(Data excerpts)
=== Begin Enclosure ===
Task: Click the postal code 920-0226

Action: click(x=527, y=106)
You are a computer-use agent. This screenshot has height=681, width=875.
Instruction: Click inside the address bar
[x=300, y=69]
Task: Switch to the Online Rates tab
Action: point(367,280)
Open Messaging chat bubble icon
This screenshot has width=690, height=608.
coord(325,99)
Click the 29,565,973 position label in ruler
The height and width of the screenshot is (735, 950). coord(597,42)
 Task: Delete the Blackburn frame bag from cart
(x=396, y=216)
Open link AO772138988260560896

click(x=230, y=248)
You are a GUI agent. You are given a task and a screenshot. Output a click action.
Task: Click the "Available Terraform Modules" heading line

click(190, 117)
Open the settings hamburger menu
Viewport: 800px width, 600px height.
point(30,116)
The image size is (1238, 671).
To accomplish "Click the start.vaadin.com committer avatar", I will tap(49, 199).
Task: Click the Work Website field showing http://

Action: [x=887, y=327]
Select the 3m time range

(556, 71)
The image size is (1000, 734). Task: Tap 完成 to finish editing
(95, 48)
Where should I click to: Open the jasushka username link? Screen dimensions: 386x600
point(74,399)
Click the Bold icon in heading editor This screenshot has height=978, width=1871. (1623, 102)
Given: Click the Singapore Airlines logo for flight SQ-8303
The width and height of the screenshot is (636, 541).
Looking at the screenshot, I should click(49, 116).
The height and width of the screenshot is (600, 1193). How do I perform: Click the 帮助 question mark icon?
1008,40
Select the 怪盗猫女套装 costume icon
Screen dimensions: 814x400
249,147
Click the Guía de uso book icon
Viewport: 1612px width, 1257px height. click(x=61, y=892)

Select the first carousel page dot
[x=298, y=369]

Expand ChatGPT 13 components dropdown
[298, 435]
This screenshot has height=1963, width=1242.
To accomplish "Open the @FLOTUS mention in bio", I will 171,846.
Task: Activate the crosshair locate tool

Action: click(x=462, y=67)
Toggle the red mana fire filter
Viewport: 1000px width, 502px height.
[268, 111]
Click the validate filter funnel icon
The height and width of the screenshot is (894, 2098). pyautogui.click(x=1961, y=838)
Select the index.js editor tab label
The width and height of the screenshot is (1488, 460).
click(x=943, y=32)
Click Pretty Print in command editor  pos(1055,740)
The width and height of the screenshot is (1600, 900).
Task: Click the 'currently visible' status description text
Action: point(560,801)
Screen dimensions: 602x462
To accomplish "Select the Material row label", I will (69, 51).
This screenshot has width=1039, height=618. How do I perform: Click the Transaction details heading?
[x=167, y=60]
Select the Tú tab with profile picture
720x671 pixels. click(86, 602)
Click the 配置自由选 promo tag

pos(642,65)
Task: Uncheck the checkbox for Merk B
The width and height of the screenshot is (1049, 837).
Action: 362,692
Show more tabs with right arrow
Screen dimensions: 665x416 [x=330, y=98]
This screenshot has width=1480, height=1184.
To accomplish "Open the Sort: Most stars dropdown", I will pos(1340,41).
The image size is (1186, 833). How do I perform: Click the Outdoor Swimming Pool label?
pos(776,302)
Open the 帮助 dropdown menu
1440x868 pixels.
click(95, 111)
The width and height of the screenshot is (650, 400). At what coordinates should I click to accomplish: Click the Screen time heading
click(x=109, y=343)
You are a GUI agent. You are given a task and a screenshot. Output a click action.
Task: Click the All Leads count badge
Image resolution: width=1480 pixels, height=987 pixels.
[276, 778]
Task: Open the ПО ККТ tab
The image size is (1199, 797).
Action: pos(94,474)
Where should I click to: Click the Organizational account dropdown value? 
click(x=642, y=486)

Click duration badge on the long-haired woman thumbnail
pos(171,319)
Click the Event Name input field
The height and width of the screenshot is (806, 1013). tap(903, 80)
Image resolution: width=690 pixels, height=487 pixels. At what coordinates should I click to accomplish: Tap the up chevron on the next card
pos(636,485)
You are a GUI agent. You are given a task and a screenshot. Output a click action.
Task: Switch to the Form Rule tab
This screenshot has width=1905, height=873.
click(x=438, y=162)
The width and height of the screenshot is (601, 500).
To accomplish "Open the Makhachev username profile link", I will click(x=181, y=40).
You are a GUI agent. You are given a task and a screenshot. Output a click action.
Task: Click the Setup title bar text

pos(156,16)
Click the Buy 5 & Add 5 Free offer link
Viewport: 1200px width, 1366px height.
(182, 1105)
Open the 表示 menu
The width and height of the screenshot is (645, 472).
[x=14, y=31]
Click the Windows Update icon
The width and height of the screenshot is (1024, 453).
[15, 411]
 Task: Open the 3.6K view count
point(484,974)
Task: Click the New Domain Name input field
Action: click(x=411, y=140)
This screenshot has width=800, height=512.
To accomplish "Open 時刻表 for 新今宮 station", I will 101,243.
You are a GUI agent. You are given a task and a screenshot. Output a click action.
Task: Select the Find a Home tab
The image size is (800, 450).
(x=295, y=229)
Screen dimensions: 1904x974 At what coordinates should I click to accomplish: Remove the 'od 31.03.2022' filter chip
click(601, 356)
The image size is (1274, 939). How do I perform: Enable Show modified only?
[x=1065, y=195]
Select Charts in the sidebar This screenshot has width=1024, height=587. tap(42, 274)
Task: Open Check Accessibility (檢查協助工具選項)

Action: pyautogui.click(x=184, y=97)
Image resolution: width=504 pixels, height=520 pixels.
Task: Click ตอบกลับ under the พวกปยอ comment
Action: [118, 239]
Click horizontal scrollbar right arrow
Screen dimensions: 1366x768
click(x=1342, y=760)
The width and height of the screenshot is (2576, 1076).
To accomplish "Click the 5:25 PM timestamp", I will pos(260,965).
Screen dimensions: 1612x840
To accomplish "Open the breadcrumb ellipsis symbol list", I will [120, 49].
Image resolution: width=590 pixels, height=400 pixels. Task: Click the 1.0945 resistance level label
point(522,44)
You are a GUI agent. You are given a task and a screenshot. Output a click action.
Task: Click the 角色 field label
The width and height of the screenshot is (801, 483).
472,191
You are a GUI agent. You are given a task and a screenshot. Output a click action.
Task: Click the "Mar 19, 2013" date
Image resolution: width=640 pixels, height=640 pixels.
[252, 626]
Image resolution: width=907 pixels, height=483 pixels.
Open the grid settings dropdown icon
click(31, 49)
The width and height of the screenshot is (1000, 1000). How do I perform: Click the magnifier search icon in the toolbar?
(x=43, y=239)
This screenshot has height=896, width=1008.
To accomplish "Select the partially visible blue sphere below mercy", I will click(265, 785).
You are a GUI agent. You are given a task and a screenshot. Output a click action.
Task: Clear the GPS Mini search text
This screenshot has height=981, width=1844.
=== End Enclosure ===
TASK REQUIREMENTS. Using the records above, please retype only the run of lines from the line holding "This screenshot has height=896, width=1008." through the last line, both ends included.

TASK OUTPUT.
This screenshot has height=896, width=1008.
To accomplish "Select the partially visible blue sphere below mercy", I will click(265, 785).
You are a GUI agent. You are given a task and a screenshot. Output a click action.
Task: Clear the GPS Mini search text
This screenshot has height=981, width=1844.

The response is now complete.